Well hello there, how are you? I am poorly, full of a cold and full of a tiredness that I totally deserve after a fabulous, fairytale weekend. I have a list of things to write about all queued up on my blog dashboard, stuff like YA dystopian fiction titles, some more bitchin’ playlists, other places I’ve been writing instead of here, posts about tarot cards and, oh, ever so many things. But today is not the day for those things. Today is a day for a picture of deer, taken this weekend while in Devon for a friend’s wedding. Beautiful wedding. Even more beautiful people. It was a day full of love. Aw.

dawlish collage

Rather than take pictures of the bride, or the castle, or the fireworks (!There.Were.Fireworks!) I snapped three men ignoring me (and looking very manly, don’t you think?), some deer from the castle’s deer park, and the train station sign. Dawlish train station backs straight onto the sea, which must make for a very pretty commute on sunny days. Summer being what it is, of course, we had moody clouds instead, but it was still pleasing for a tourist like me.
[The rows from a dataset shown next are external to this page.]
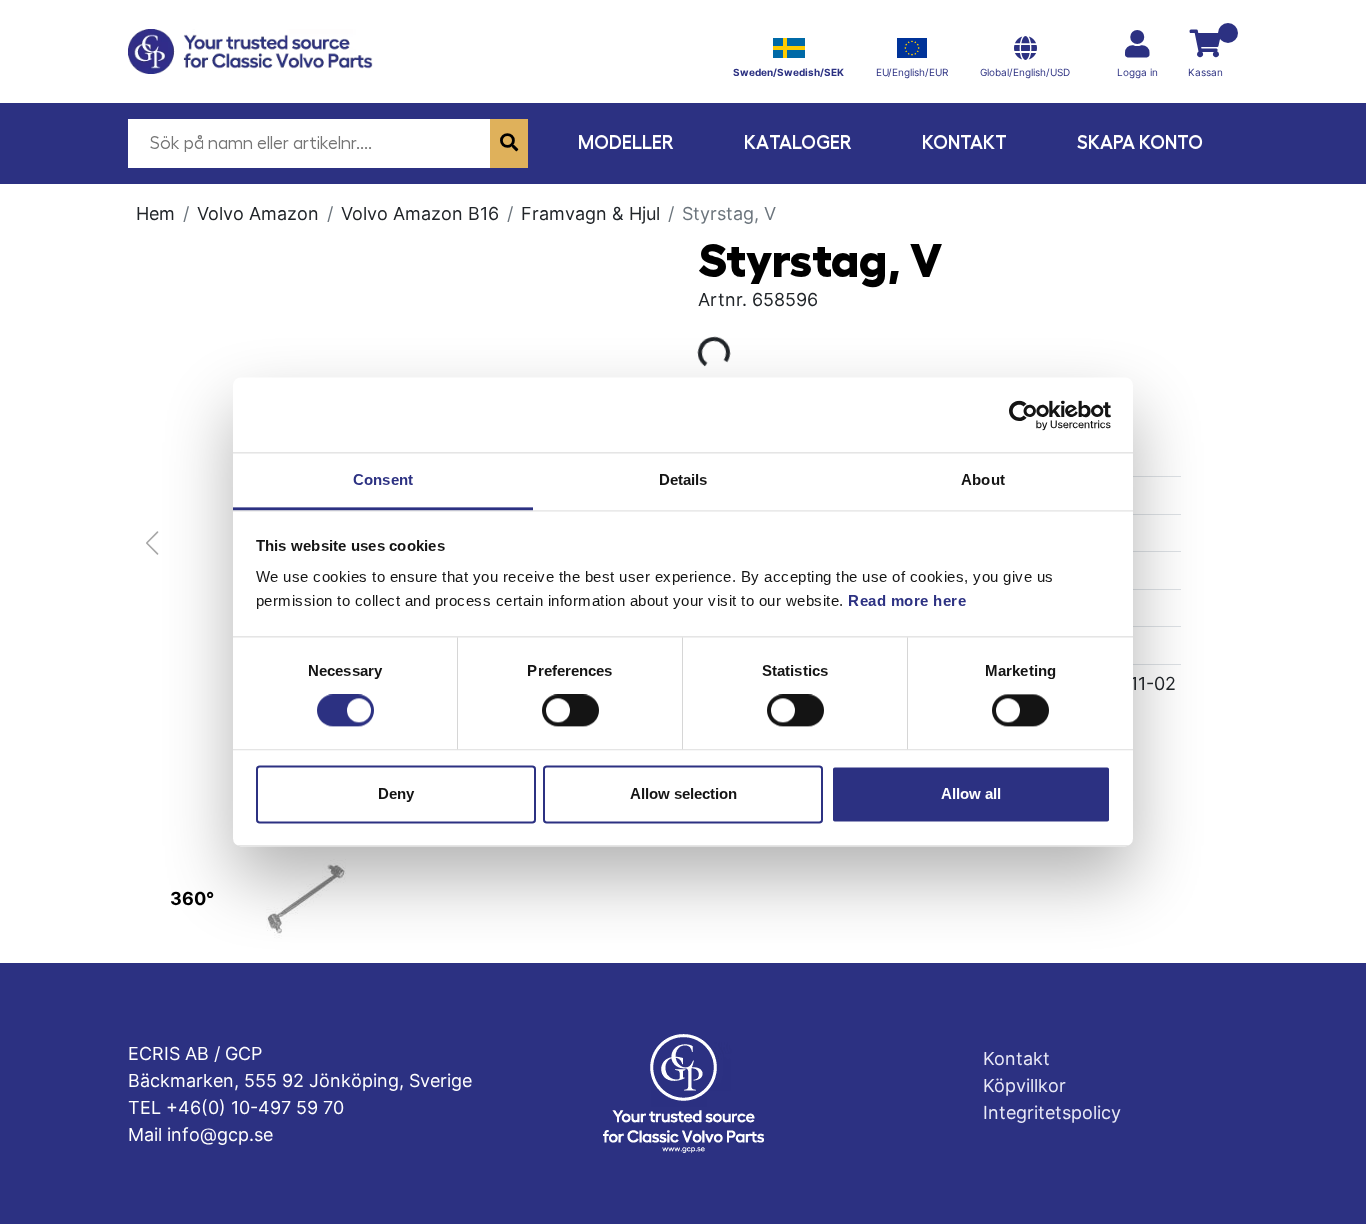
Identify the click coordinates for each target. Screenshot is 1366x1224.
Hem (155, 213)
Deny (396, 793)
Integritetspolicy (1052, 1112)
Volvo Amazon (258, 213)
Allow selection (683, 793)
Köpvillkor (1024, 1085)
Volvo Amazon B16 (420, 213)
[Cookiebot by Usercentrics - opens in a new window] (1023, 415)
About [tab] (983, 479)
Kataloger (798, 142)
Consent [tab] (383, 479)
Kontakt (964, 142)
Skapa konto (1140, 142)
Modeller (626, 142)
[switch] (570, 711)
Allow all (971, 793)
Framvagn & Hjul (590, 213)
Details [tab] (683, 479)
Devon was gorgeous, and reminded me of the smugglers story I want to write when Novel is finished, something with secret caves and barrels of rum and men with scarred faces but kind hearts. There will be some kind of mystery, and a storm. I can’t imagine writing anything but Novel at the moment, the work to do for this revision seems so endless and engulfing, but I know that someday soon it will be finished and so I keep list of stories to write once I emerge blinking into a post-revision world. Currently the top four items on it are “Smugglers, Sleeping Spies, Dragons, Romany”. I hope my notes still make sense when I refer back to them in a few months – though, some strange combination of all four could be a fun story in itself, don’t you think?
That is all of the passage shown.